- **TASK ITEM**: Produce an exact copy of the first line of the data below and each line after it, please, up to and including the one with "Click the bullet beside s3:GetObject".

Excerpts from a dataset
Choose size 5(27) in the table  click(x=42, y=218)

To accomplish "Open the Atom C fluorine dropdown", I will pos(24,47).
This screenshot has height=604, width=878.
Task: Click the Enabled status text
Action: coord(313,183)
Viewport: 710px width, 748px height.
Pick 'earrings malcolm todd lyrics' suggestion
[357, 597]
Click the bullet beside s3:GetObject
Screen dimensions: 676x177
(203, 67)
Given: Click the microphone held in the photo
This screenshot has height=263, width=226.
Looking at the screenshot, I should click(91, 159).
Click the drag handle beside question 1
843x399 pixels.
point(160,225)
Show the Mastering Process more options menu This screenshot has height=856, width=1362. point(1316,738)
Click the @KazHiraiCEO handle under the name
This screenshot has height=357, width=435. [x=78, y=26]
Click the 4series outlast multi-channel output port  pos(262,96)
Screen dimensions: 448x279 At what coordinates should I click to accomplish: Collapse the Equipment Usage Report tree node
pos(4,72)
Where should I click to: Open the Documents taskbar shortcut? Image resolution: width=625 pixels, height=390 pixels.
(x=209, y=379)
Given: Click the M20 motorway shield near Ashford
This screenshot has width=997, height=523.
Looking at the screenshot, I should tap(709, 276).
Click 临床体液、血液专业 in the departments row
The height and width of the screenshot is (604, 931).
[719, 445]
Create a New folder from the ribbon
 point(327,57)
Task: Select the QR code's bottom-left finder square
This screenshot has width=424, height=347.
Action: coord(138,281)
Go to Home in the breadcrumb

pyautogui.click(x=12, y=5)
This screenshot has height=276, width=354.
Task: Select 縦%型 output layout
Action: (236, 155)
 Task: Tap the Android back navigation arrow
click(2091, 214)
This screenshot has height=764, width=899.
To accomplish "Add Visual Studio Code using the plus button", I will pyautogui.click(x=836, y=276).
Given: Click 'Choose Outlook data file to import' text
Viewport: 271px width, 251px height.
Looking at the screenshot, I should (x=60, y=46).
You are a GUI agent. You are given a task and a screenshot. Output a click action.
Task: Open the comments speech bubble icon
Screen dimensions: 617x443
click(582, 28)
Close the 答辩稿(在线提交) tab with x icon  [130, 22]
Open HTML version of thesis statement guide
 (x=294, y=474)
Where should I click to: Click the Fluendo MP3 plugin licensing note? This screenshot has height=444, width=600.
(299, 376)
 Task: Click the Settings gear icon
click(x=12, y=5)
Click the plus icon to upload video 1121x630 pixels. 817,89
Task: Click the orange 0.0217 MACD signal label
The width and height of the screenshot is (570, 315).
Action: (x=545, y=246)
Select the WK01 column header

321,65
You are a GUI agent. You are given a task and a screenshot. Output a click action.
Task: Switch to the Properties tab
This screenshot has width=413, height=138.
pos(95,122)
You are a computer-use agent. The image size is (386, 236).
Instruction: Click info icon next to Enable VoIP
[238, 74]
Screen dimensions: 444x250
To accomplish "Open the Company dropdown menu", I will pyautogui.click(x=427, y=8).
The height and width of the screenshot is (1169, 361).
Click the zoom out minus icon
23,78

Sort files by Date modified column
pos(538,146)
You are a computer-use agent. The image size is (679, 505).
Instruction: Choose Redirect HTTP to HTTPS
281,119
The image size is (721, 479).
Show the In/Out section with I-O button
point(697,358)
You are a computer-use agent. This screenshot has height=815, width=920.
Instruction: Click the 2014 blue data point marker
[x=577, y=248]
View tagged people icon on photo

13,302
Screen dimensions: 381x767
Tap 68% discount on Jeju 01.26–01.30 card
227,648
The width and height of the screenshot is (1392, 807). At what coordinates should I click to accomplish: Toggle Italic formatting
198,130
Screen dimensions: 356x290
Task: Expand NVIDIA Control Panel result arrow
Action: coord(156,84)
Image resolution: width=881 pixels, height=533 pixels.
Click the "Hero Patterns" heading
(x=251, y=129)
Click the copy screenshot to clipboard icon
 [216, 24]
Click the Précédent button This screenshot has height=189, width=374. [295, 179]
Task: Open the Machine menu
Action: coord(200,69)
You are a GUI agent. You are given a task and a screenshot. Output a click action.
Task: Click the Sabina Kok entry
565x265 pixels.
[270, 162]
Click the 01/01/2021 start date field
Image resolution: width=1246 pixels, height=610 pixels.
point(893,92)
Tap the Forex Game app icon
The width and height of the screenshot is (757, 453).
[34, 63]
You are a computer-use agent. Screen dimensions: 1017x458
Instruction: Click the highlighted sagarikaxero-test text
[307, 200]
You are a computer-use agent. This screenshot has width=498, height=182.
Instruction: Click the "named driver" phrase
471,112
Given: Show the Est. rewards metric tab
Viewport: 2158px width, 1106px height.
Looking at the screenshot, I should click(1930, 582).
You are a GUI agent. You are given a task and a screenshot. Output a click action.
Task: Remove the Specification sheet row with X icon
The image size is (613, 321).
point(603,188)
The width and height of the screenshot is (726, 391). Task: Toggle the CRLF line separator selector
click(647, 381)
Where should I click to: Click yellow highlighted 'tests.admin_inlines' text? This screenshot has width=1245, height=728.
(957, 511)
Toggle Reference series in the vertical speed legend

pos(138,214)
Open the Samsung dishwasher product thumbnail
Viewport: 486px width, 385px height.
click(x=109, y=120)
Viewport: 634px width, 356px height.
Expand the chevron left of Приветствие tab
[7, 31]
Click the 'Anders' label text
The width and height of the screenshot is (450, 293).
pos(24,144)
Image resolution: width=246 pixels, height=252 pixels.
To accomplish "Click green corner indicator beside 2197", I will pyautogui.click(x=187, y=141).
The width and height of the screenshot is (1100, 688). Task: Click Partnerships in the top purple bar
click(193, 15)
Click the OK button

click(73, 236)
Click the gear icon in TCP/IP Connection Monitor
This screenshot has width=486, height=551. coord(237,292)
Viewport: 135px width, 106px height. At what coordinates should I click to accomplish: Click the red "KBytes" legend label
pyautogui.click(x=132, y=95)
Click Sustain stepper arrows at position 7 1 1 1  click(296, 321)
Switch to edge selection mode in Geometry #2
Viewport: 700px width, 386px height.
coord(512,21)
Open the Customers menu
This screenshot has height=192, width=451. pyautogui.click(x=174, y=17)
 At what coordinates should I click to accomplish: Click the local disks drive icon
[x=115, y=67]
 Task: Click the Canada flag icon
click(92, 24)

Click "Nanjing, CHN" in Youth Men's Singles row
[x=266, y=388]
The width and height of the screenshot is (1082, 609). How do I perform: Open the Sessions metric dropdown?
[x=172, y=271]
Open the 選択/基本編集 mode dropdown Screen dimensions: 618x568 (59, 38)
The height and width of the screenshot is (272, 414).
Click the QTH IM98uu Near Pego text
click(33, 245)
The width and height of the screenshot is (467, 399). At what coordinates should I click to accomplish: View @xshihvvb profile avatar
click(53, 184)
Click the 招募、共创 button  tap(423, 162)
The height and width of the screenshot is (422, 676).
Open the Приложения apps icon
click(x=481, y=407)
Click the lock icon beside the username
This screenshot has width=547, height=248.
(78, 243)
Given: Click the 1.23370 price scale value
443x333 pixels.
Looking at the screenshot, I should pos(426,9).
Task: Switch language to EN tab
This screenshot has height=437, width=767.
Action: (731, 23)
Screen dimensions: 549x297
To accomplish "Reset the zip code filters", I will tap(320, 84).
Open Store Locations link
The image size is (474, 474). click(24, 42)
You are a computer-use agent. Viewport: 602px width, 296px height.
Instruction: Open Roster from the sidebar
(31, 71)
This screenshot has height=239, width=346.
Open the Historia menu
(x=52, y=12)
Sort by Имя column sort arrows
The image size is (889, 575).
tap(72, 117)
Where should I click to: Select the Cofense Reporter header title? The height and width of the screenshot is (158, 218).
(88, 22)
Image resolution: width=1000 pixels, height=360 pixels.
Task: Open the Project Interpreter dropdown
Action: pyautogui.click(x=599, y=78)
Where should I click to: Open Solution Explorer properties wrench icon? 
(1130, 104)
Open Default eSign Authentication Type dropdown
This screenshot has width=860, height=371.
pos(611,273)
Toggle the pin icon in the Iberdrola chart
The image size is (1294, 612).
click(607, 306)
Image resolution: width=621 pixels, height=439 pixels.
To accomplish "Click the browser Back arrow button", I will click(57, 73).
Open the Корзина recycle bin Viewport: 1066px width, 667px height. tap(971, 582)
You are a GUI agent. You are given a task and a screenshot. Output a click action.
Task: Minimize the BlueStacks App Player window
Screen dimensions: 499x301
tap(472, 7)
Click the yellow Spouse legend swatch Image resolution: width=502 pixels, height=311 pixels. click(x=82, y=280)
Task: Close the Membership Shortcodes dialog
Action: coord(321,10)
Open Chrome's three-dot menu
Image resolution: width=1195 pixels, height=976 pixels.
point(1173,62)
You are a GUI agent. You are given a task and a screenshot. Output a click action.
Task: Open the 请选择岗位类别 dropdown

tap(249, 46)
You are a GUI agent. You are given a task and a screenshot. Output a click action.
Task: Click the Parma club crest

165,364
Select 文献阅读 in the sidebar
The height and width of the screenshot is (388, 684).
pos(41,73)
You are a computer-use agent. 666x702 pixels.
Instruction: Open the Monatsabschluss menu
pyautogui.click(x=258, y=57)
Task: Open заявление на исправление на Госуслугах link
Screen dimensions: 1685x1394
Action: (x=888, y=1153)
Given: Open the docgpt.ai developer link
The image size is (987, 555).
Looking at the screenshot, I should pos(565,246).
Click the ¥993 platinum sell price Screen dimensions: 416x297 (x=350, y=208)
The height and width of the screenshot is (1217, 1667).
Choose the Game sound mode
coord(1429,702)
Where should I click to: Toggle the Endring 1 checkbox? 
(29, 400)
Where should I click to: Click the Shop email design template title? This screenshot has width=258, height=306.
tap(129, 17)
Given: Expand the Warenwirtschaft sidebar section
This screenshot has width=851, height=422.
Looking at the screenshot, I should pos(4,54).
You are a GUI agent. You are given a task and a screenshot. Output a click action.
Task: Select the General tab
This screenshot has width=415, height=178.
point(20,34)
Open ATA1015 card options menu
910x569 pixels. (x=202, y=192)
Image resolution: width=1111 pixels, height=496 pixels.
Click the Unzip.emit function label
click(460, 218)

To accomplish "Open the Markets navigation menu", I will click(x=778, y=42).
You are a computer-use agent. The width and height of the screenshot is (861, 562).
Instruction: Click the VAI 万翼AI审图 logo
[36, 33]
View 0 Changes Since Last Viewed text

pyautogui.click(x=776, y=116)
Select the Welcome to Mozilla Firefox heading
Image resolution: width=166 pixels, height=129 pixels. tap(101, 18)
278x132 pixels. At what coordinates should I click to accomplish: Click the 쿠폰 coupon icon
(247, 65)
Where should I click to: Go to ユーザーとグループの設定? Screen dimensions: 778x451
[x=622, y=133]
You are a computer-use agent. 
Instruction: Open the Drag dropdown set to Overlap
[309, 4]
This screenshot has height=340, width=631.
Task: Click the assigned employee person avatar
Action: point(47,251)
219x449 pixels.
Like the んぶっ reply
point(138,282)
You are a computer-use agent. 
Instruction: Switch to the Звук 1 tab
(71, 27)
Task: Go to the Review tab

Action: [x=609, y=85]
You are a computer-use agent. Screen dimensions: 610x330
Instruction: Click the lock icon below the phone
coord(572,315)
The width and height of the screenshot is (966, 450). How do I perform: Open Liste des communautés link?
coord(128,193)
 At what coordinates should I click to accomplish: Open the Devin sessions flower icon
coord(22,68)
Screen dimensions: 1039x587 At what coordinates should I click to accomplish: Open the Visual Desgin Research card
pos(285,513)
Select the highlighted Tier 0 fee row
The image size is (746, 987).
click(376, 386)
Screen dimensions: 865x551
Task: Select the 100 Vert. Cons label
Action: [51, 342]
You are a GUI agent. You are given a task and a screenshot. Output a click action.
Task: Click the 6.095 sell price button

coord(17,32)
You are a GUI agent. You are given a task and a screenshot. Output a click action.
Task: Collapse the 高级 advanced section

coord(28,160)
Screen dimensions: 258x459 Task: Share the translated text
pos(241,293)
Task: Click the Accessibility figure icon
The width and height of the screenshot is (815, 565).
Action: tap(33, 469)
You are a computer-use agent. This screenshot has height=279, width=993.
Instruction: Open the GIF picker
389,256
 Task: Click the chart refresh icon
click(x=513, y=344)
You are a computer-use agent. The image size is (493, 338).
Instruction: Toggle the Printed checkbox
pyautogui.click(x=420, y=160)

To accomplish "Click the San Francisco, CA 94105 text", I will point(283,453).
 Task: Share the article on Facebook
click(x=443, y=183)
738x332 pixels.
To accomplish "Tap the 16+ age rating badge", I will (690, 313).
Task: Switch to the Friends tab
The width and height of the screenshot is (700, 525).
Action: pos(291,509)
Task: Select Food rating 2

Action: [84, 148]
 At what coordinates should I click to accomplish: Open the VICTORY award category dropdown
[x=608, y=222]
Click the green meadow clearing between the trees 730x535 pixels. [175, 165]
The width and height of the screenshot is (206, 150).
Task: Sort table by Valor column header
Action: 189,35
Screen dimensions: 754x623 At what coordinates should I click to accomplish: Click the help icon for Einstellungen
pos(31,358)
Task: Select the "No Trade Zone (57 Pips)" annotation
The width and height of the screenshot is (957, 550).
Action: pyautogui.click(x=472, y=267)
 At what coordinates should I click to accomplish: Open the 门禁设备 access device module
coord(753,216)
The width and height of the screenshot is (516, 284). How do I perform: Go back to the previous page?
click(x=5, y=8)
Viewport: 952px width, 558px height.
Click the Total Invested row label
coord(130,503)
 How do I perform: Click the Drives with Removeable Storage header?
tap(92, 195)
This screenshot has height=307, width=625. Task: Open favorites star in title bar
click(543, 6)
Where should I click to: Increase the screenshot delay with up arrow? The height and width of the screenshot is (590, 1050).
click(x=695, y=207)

- **REPLY**:
Choose size 5(27) in the table  click(x=42, y=218)

To accomplish "Open the Atom C fluorine dropdown", I will pos(24,47).
This screenshot has height=604, width=878.
Task: Click the Enabled status text
Action: coord(313,183)
Viewport: 710px width, 748px height.
Pick 'earrings malcolm todd lyrics' suggestion
[357, 597]
Click the bullet beside s3:GetObject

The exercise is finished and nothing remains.